◆ **Exercise directions**
Express each line of the items below as a JSON list of strings, with one string per line and any blank lines omitted.

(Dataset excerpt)
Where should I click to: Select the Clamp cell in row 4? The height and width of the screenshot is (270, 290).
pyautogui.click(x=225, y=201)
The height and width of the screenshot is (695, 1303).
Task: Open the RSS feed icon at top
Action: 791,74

◆ **The solution**
[
  "Where should I click to: Select the Clamp cell in row 4? The height and width of the screenshot is (270, 290).",
  "pyautogui.click(x=225, y=201)",
  "The height and width of the screenshot is (695, 1303).",
  "Task: Open the RSS feed icon at top",
  "Action: 791,74"
]